Reste à surmonter un écueil juridique, celui de l’article 78 stipulant que le « régime de tutelle ne s’appliquera pas aux pays devenus membres des Nations unies, les relations entre ceux-ci devant être fondées sur le respect du principe de l’égalité souveraine ». De l’avis de nombreux experts, cette disposition ne constitue point un obstacle de taille (voir notamment : Chester A. Crocker, « Engaging Failing States », Foreign Affairs, sept./oct. 2003 ; et Saira Mohamed, « From Keeping Peace to Building Peace: A Proposal for a Revitalized United Nations Trusteeship Council », Columbia Law Review, avril 2005).

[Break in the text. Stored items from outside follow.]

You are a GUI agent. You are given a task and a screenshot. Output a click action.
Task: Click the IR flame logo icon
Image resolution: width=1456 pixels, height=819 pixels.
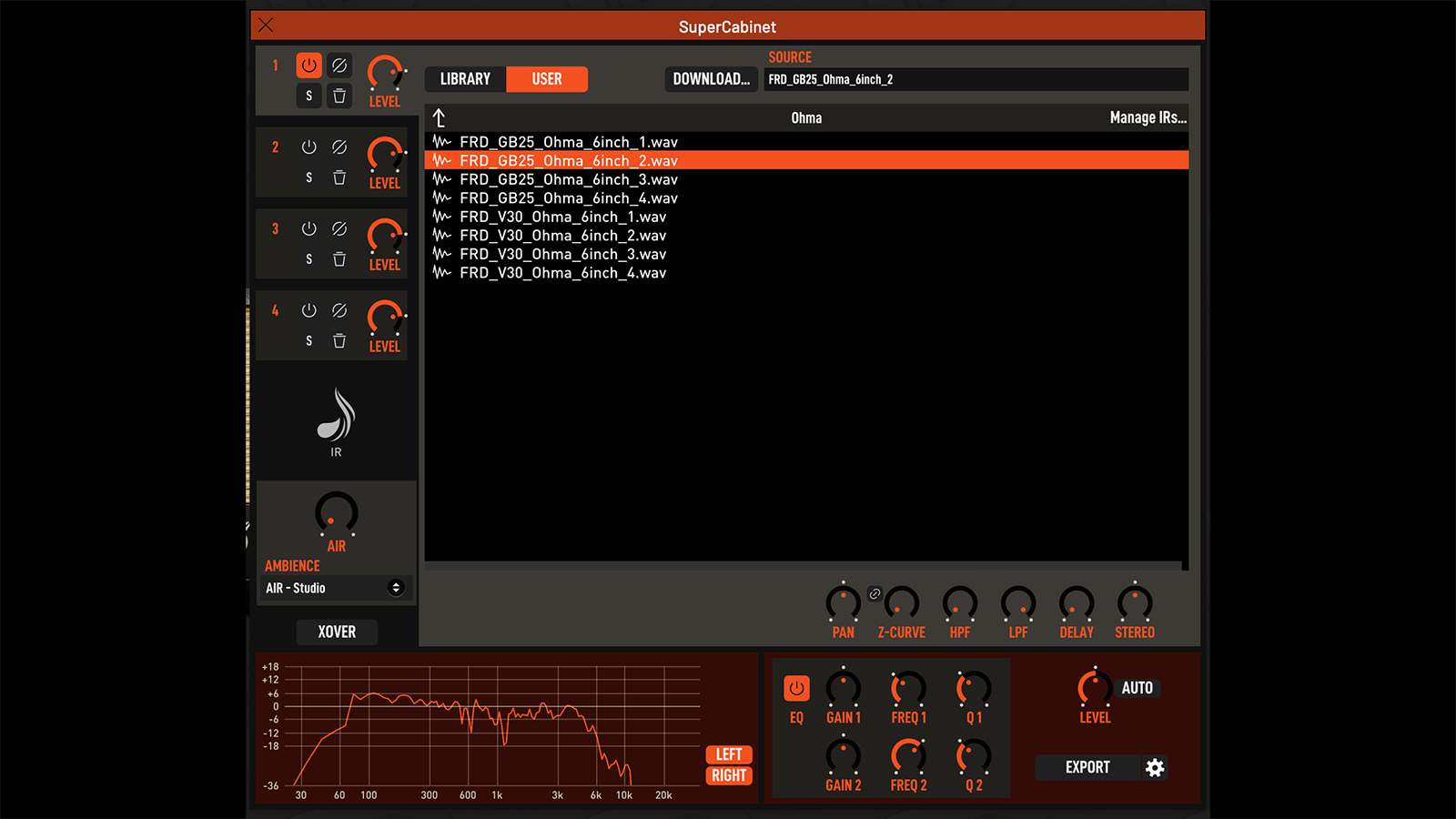pyautogui.click(x=336, y=416)
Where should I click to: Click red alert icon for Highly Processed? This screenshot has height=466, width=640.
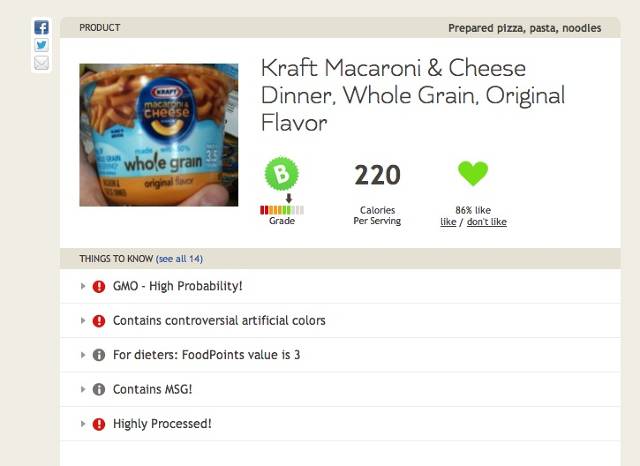(99, 424)
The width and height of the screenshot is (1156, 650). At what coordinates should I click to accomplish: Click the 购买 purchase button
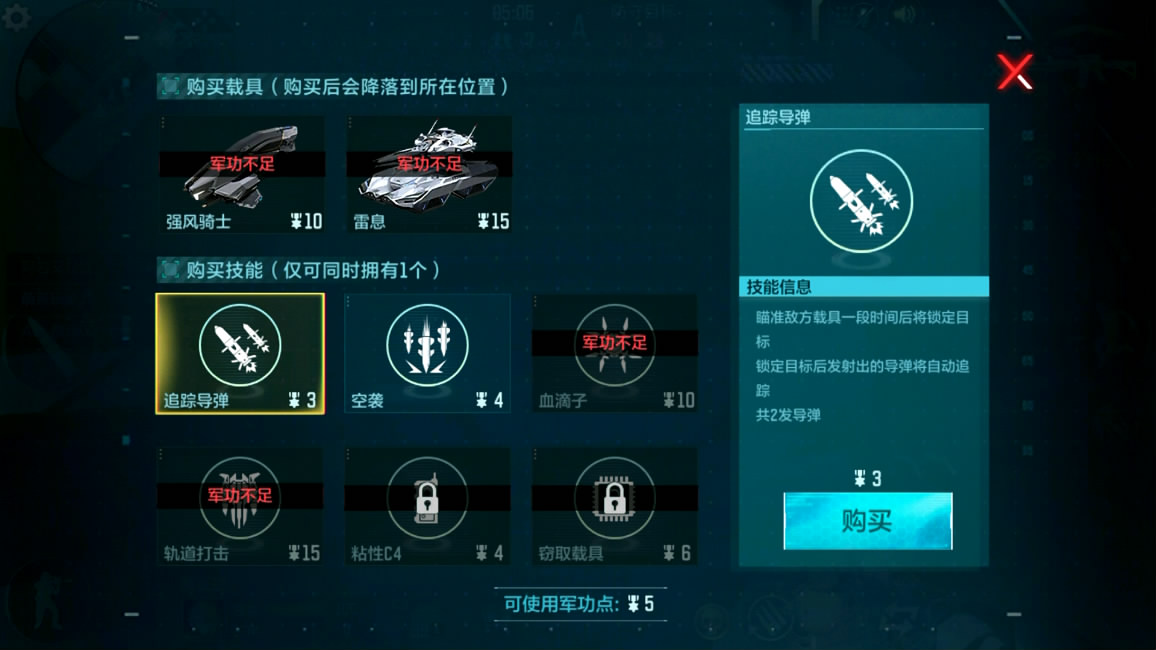[x=868, y=521]
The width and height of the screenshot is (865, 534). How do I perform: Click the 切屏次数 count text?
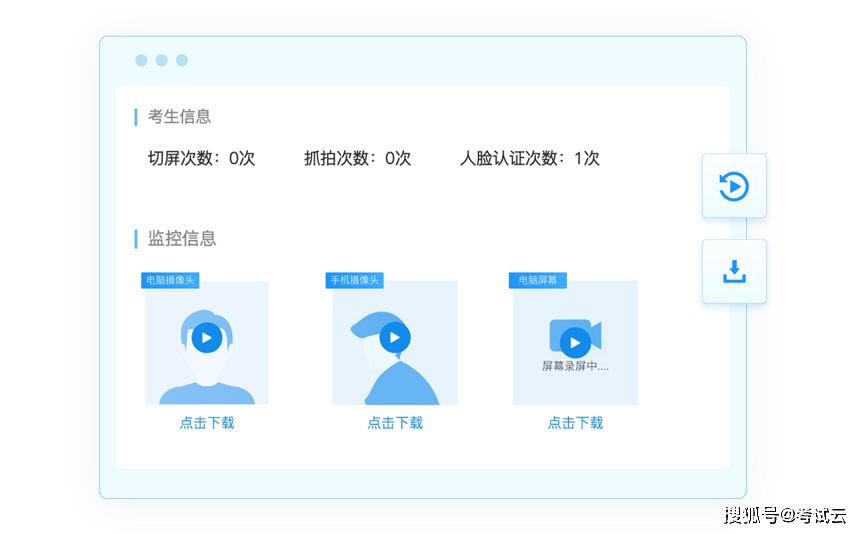coord(201,158)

Outre les dispositions de l’article 104 stipulant que l’ONU « jouit, sur le territoire de chacun de ses membres, de la capacité juridique qui lui est nécessaire pour exercer ses fonctions et atteindre ses buts », l’état de l’interprétation de la notion de souveraineté joue en faveur d’adaptations concrètes devant ce type d’obstacle, sans forcément devoir en arriver à amender le texte en question par un vote des deux tiers de l’AGNU. Il serait ainsi concevable aujourd’hui qu’un État en voie de désintégration soit considéré comme un territoire non autonome, réglant ainsi la question de « l’égalité souveraine » formulée par l’article 78.
Faut-il placer le Liban sous tutelle onusienne ? - L'Orient-Le Jour (lorientlejour.com)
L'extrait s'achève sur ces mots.